Task objective:
Copy every line of the entries that has the string "Toggle" in it.

Saved entries:
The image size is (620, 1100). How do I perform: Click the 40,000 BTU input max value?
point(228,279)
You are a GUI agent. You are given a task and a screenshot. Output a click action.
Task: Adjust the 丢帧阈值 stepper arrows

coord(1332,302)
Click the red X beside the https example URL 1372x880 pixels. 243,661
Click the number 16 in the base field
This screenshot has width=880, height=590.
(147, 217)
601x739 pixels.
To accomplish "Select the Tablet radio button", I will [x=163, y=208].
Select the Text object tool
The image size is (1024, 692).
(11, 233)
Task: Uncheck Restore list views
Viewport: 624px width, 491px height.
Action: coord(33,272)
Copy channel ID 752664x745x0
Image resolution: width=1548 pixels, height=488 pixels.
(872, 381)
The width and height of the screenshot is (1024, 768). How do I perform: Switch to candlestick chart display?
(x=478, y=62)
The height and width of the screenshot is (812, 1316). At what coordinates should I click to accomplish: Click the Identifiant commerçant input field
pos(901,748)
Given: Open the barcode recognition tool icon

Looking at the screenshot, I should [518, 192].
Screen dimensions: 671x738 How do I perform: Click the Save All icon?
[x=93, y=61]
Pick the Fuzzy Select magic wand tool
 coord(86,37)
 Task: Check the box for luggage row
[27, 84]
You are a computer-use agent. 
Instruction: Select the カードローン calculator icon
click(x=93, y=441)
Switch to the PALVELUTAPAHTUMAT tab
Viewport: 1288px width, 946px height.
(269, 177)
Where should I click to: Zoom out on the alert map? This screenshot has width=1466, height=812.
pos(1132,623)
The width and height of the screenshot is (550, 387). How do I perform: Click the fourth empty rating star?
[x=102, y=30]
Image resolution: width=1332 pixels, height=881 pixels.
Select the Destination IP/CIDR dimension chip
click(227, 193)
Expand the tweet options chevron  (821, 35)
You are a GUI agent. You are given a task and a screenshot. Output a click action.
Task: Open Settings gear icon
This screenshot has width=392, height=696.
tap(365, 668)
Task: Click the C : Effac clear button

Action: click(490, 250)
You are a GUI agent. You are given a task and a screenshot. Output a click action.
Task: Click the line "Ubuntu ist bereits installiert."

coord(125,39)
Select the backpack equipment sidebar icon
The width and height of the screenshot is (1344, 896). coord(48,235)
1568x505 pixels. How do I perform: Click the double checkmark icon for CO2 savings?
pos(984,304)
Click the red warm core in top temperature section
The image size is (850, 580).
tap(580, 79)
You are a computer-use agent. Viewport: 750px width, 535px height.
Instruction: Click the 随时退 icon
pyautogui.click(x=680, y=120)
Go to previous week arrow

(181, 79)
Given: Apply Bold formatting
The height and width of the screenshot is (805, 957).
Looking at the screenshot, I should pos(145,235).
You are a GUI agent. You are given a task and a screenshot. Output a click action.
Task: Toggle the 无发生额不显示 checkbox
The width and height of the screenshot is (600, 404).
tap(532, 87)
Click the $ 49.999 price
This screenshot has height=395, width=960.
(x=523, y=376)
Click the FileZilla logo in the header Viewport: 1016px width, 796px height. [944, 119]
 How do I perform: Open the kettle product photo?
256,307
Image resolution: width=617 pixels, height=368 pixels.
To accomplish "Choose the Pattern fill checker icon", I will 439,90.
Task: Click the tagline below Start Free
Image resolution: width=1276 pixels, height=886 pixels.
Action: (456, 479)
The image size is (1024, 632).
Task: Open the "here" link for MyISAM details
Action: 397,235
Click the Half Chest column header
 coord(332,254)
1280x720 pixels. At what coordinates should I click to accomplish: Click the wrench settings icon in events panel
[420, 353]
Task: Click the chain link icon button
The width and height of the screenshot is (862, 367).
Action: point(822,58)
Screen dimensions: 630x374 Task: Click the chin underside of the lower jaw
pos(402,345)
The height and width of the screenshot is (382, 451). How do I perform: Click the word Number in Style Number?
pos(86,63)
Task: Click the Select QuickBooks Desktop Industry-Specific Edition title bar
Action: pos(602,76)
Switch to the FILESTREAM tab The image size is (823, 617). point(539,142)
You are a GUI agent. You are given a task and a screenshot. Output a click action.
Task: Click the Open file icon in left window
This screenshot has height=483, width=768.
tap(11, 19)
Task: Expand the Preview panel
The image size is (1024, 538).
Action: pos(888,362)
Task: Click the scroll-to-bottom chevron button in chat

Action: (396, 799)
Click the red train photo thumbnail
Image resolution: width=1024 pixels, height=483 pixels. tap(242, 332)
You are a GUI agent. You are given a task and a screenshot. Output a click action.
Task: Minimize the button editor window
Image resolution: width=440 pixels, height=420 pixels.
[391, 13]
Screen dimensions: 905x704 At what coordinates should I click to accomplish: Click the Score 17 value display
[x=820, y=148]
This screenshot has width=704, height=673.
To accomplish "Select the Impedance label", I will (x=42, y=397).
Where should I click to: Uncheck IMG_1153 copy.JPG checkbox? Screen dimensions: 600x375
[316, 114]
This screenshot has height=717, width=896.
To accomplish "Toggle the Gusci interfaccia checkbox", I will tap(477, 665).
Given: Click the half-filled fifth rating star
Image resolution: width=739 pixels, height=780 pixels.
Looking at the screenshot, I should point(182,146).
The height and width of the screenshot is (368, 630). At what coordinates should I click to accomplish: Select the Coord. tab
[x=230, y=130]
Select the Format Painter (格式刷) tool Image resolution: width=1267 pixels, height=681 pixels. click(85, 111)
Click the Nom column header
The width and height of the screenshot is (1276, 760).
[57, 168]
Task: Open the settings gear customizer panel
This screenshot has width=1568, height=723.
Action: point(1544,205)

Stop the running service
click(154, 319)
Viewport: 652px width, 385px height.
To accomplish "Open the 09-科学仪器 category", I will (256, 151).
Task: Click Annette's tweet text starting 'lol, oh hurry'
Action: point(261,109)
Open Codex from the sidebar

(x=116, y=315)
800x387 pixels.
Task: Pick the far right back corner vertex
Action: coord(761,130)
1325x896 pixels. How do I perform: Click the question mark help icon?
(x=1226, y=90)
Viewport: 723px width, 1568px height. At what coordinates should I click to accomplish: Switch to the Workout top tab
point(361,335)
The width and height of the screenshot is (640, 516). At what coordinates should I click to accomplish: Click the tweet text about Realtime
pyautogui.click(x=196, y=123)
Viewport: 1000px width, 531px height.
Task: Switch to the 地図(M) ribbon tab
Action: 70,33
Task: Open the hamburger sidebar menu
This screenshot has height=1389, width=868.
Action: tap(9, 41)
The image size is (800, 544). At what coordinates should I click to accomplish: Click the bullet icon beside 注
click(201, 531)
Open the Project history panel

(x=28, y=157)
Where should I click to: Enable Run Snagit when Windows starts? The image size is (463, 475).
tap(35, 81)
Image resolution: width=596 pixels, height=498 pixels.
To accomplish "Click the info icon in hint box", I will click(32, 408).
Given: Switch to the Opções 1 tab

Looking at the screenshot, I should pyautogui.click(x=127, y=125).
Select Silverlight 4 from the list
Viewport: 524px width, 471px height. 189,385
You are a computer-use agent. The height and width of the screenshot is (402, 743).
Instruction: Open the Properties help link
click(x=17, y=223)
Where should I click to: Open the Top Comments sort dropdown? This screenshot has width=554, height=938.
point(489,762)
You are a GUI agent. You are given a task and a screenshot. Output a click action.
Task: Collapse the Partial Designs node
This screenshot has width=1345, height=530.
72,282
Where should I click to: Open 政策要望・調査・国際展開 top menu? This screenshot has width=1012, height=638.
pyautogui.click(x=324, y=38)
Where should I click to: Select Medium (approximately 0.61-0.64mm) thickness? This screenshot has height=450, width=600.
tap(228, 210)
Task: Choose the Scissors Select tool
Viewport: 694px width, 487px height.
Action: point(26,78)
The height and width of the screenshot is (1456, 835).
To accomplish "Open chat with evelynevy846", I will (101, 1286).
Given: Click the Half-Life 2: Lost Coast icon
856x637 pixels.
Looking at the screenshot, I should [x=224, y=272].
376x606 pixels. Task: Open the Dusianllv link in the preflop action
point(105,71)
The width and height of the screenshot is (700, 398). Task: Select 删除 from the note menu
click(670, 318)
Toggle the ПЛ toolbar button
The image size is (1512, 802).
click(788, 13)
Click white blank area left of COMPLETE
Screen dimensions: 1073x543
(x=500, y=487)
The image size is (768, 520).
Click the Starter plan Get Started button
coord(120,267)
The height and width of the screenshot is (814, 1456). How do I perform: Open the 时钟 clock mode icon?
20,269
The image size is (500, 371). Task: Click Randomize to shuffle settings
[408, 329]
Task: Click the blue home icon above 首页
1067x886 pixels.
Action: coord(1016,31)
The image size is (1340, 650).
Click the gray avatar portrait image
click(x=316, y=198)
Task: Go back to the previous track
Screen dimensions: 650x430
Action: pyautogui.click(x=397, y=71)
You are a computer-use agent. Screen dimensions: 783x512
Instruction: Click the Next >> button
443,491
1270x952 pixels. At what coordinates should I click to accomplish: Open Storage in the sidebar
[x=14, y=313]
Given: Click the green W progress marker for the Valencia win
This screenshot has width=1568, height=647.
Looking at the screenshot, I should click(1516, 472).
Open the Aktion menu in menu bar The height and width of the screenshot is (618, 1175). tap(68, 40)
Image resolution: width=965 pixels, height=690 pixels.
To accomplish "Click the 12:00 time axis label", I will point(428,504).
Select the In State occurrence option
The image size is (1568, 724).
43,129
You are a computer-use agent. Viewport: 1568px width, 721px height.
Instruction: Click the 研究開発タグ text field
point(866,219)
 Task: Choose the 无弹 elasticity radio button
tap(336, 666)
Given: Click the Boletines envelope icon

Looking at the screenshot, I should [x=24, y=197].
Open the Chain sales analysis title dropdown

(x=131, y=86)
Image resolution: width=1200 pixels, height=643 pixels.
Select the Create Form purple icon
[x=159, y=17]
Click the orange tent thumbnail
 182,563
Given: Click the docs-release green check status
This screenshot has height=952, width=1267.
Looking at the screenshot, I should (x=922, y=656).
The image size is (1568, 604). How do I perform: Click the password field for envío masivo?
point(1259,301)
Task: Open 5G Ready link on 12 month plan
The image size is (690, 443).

The answer:
Task: Toggle the 无发生额不显示 checkbox
To accomplish "Toggle the Gusci interfaccia checkbox", I will tap(477, 665).
Toggle the ПЛ toolbar button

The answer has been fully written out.